Il va prendre sa décision :

Trump: l'Iran n'a pas respecté "l'esprit" de l'accord sur le nucléaire


Publié / Actualisé
Le président américain Donald Trump a affirmé jeudi que l'Iran n'avait pas respecté "l'esprit" de l'accord sur son programme nucléaire, à quelques jours de sa décision --très attendue-- sur le sort de ce texte signé en 2015.
Le président américain Donald Trump a affirmé jeudi que l'Iran n'avait pas respecté "l'esprit" de l'accord sur son programme nucléaire, à quelques jours de sa décision --très attendue-- sur le sort de ce texte signé en 2015.

 

"Ils n'ont pas respecté l'esprit de cet accord", a affirmé M. Trump, évoquant ce document conclu entre Téhéran et les grandes puissances qui vise à garantir le caractère strictement pacifique et civil du programme nucléaire iranien en échange d'une levée progressive des sanctions. "Le régime iranien soutient le terrorisme et exporte la violence et le chaos à travers le Proche-Orient", a-t-il souligné au début d'une réunion à la Maison Blanche en présence des principaux responsables militaires du pays.


"C'est la raison pour laquelle nous devons mettre un terme à l'agression constante de l'Iran et à ses ambitions nucléaires", a-t-il poursuivi. "Nous ne devons pas permettre à l'Iran d'obtenir des armes nucléaires", a-t-il martelé. Interrogé sur sa décision à venir, il a assuré qu'il la ferait connaître "très prochainement". "C'est peut-être bien le calme avant la tempête", a-t-il ajouté, sans donner d'avantage de précision.

Une loi oblige le président américain à dire au Congrès, tous les 90 jours, si l'Iran respecte le texte et si la levée des sanctions est bien dans l'intérêt national des Etats-Unis. Il a jusqu'ici "certifié" l'accord mais a fait savoir que l'échéance cruciale serait la prochaine, le 15 octobre. Selon plusieurs responsables américains, M. Trump pourrait cette fois-ci décider de ne pas "certifier" l'accord, ce qui renverrait de fait la balle dans le camp du Congrès.

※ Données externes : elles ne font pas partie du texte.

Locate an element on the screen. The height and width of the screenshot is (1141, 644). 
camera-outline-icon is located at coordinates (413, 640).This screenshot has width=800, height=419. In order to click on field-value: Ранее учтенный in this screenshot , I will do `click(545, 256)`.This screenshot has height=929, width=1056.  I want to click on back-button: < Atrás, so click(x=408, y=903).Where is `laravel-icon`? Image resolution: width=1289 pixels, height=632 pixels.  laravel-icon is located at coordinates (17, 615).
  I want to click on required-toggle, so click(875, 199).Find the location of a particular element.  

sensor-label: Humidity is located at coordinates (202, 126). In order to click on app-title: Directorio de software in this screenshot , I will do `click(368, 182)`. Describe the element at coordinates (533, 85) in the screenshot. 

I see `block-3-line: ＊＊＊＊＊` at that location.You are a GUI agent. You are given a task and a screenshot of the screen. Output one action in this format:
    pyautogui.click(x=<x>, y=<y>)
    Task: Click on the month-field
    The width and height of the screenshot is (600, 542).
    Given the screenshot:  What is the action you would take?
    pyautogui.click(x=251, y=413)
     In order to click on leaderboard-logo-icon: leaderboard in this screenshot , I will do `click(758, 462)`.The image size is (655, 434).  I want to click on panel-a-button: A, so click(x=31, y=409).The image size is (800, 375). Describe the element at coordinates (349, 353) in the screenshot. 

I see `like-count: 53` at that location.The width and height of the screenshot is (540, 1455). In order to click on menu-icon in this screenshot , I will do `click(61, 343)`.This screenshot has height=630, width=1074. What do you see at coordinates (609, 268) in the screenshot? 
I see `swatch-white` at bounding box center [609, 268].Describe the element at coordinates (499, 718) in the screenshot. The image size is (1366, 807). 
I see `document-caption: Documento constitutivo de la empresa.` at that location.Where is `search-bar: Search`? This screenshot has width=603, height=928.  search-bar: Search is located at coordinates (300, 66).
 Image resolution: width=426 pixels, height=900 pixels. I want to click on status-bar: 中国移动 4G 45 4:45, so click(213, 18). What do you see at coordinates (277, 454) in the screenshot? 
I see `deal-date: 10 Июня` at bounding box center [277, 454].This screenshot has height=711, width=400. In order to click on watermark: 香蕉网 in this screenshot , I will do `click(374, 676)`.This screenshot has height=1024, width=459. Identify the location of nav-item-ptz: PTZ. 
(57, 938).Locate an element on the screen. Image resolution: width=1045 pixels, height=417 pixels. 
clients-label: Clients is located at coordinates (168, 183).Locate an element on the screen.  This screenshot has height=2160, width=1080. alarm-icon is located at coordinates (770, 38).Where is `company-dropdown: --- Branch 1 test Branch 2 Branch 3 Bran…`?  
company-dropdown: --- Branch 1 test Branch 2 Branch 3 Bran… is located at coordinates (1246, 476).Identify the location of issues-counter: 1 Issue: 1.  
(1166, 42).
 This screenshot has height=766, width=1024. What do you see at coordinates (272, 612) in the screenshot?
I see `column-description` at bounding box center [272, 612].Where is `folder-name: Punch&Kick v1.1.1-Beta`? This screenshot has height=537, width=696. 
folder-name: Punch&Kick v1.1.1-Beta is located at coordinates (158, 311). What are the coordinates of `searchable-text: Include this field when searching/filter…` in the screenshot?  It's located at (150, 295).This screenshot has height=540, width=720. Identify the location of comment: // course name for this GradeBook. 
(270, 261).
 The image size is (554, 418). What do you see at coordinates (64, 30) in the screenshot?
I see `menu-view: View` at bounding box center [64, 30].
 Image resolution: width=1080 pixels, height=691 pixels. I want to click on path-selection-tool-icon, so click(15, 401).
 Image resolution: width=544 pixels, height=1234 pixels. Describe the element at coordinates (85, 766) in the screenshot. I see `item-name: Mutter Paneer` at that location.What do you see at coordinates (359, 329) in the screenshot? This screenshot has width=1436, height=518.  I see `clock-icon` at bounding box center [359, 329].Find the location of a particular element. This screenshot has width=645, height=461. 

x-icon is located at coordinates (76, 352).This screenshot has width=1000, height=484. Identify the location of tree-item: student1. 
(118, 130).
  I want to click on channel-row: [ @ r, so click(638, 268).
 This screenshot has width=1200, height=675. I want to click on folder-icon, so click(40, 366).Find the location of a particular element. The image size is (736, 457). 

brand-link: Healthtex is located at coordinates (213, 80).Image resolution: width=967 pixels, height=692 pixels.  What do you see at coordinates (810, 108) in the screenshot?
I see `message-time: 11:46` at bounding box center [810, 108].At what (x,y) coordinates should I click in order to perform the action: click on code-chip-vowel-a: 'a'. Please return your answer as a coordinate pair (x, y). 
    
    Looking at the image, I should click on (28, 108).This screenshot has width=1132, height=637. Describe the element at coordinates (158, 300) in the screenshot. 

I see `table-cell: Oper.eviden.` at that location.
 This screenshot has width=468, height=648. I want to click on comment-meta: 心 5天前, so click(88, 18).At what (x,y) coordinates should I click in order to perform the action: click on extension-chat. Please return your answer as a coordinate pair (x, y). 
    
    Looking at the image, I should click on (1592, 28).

La loi donne en effet à ce dernier en cas de "non-certification", 60 jours pour décider de réimposer ou non les sanctions. Washington pourrait tenter de mettre à profit ce délai pour arracher à ses partenaires européens l'engagement de rouvrir des négociations avec Téhéran. Mais une telle démarche ouvrirait aussi une période de grande incertitude liée à l'attitude qu'adopterait alors l'Iran. Poids lourd de l'administration Trump, le ministre de la Défense Jim Mattis a affirmé mardi que, selon lui, maintenir cet accord nucléaire était dans l'intérêt national des Etats-Unis.